Always use figures for dimensions.

That means that even 3 square feet should be expressed in numbers. Same goes for heights: He is 5 feet 8 inches tall.

When square footage comes before the word it’s modifying, hyphenate it!

We know that multiple-word adjectives are generally hyphenated just before a noun (a brand-new restaurant, a light-filled home), and the same goes for square footage.

Hyphenated examples:

This three-bedroom in Charlottesville, Virginia, has so much to offer within its 1,581-square-foot space.

The kitchen opens up to a 140-square-foot living room with reclaimed wood accents.

The 5-foot-6-inch woman.

No hyphens needed here:

Measuring in at 400 square feet and currently located in Maui, Iki Hau’oli Hale uses two separate trailers.

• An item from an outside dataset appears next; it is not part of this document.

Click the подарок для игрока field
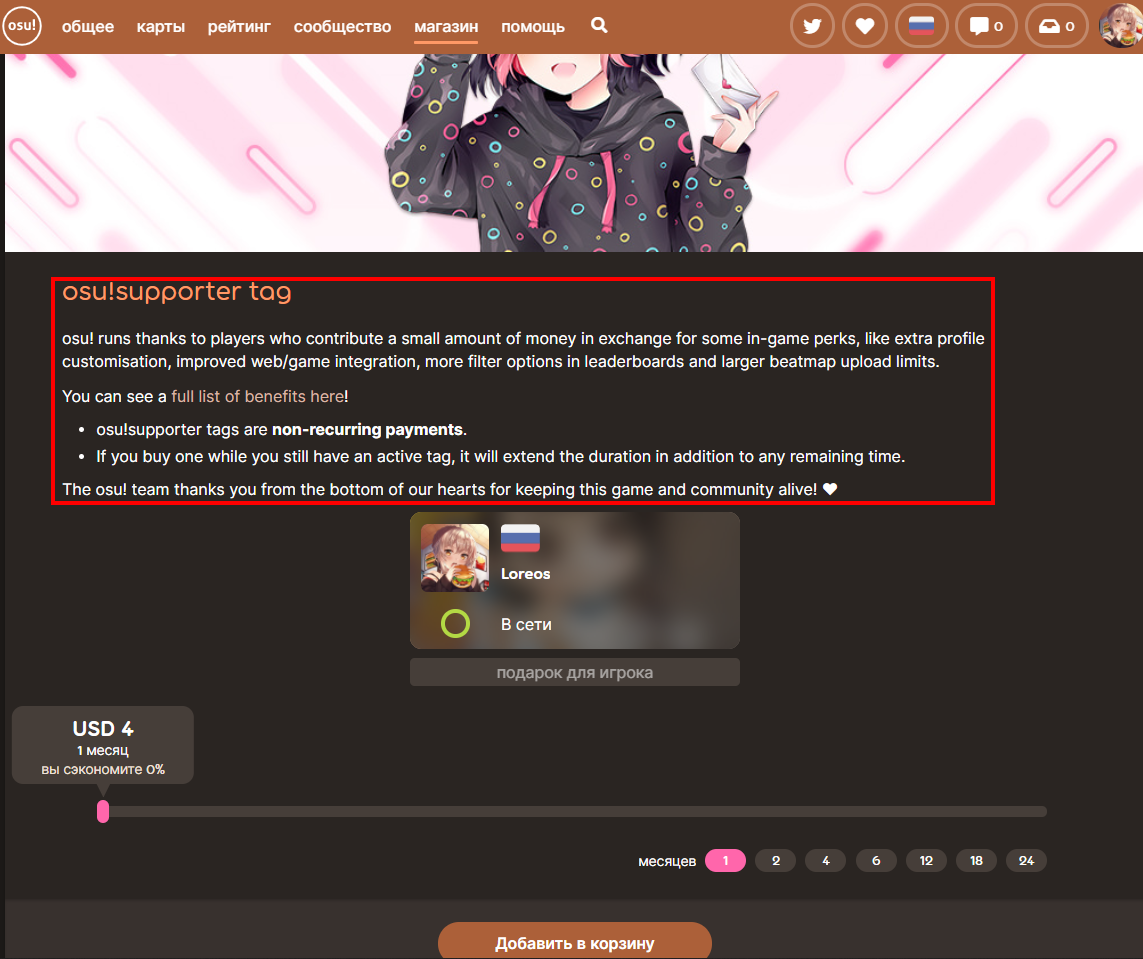[574, 672]
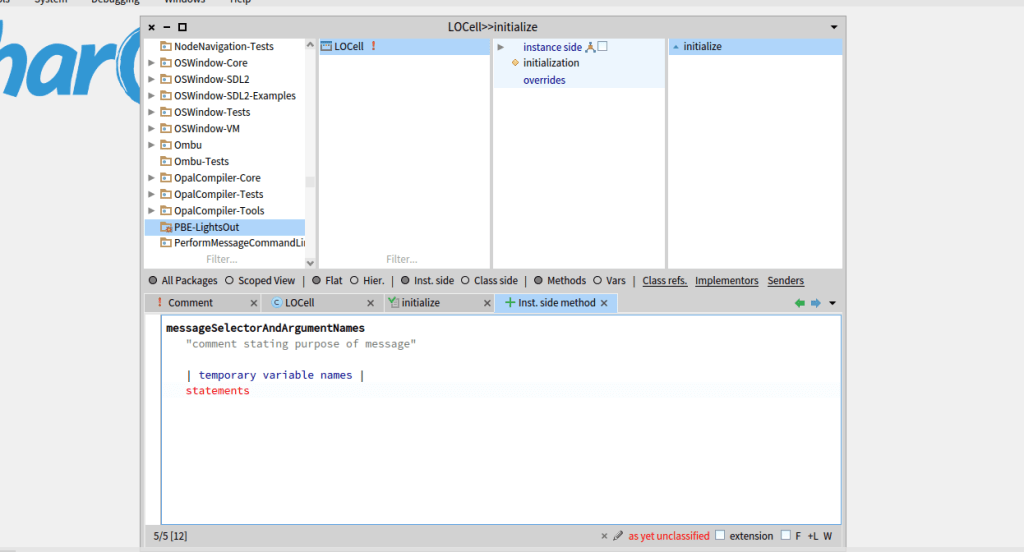The image size is (1024, 552).
Task: Click the LOCell class icon in class list
Action: click(326, 47)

The Warehouse District’s newest bar will have 7,000 square feet of outdoor seating.

He is 6 feet 6 inches.

Foot or feet?

You may have noticed a pattern above: hyphenated adjective forms use the singular word “foot,” even if you’re talking about multiple feet. Otherwise, feet is the appropriate word.

Let’s talk about “and a half”

Finally, a reminder that “and a half” phrases do not need to be hyphenated. That means a house has three and a half bathrooms, the movie is two and a half hours long, and she ate five and a half hamburgers. These are noun phrases.

When should you hyphenate “and a half”? When it’s used as part of a compound adjective before a noun. So it’s a three-and-a-half-bathroom house, and a two-and-a-half-hour movie.

Copy News

This week, we added bitcoin, oenophile, pot-au-feu, galbi, brewhouse, and tail light.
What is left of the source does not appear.